:: TASK OBJECTIVE ::
Transcribe the listing exactly; drop the images.

:: DATA SUPPLIED ::
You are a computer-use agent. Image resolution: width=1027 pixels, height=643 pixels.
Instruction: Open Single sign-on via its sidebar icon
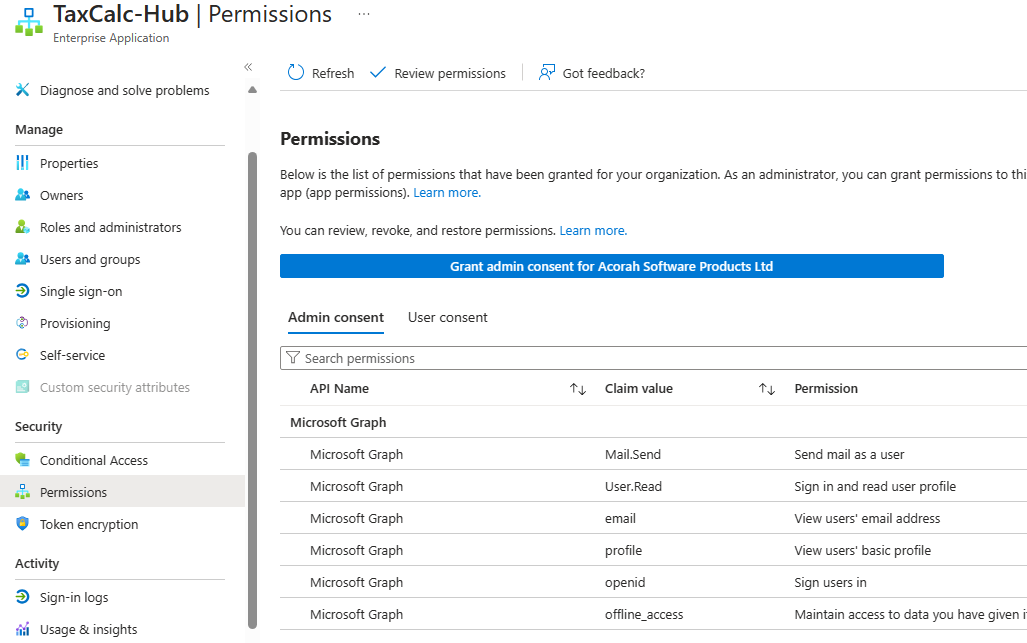22,291
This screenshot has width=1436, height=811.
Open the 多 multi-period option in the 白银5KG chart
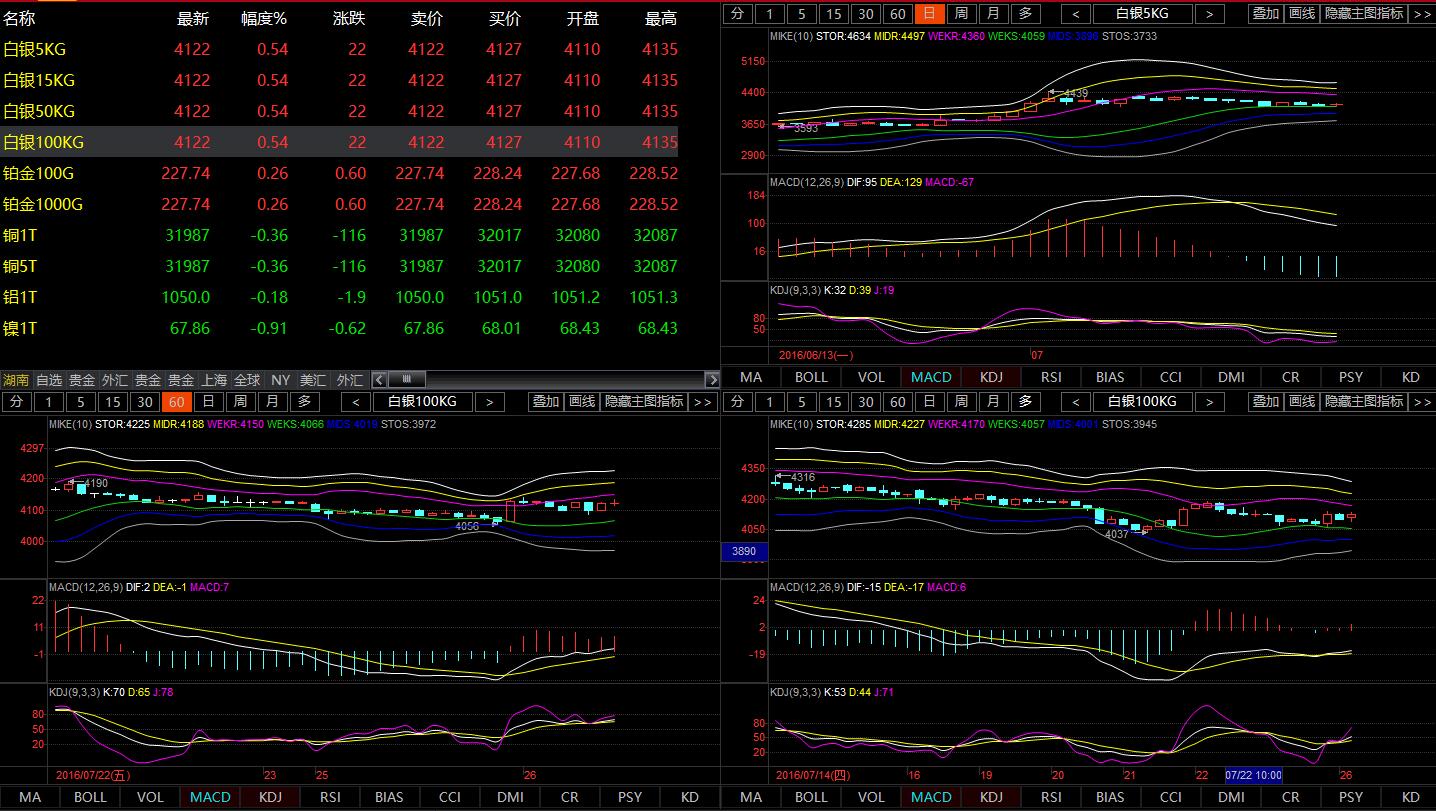(x=1025, y=13)
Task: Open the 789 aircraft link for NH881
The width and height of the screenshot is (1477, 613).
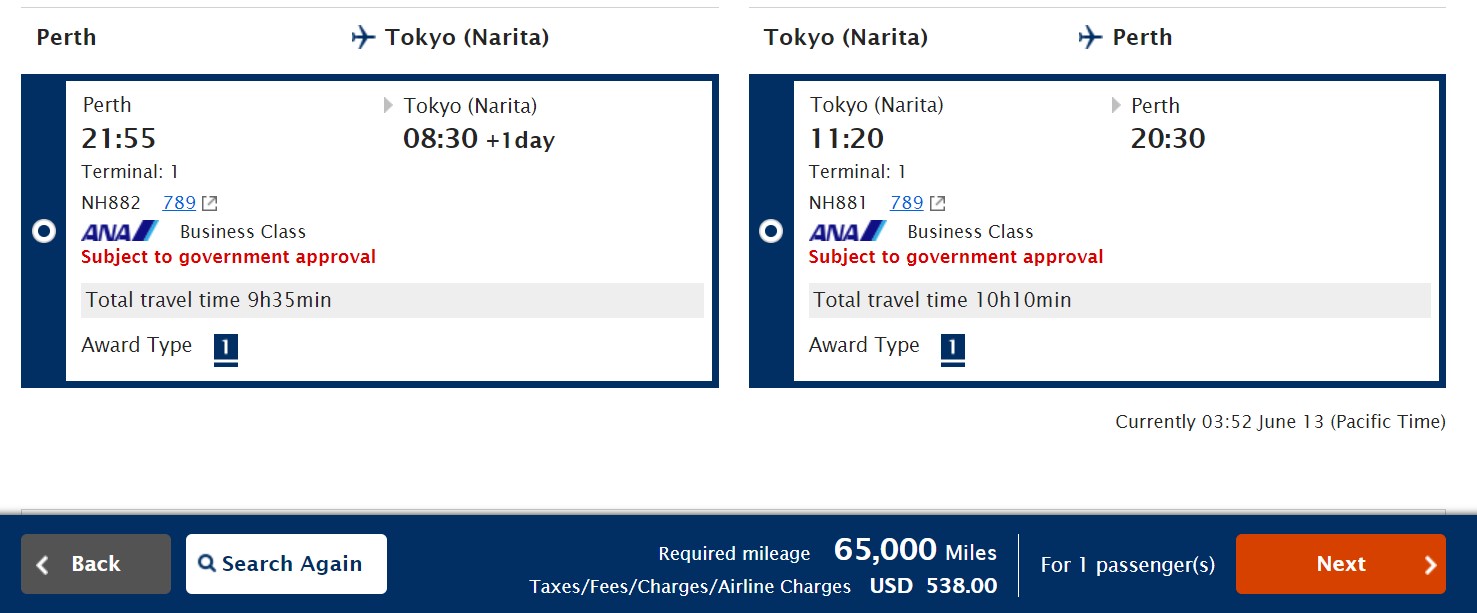Action: [x=906, y=203]
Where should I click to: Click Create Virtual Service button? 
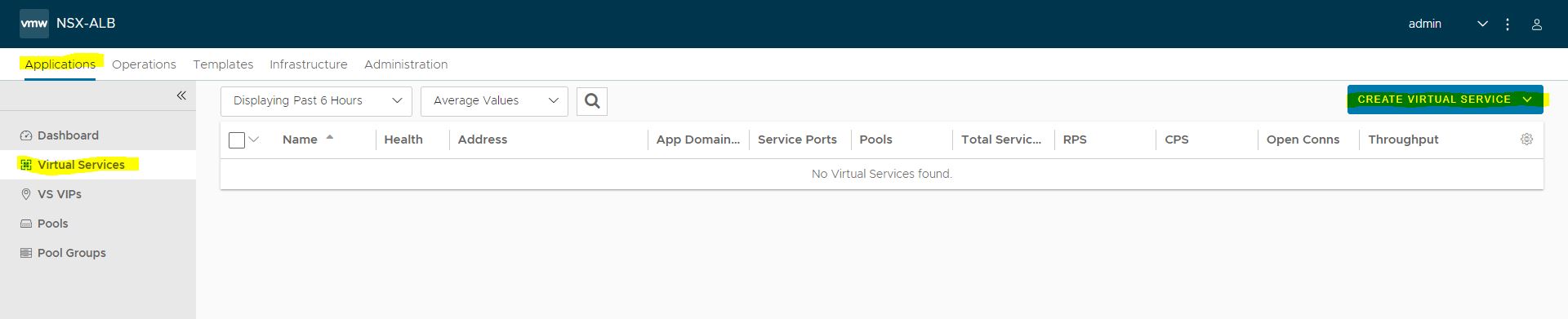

:: COMPLETED TASK ::
You are a computer-use agent. Image resolution: width=1027 pixels, height=643 pixels.
Instruction: Open Single sign-on via its sidebar icon
22,291
This screenshot has width=1436, height=811.
Open the 多 multi-period option in the 白银5KG chart
(x=1025, y=13)
Task: Open the 789 aircraft link for NH881
The width and height of the screenshot is (1477, 613).
Action: [x=906, y=203]
Where should I click to: Click Create Virtual Service button? 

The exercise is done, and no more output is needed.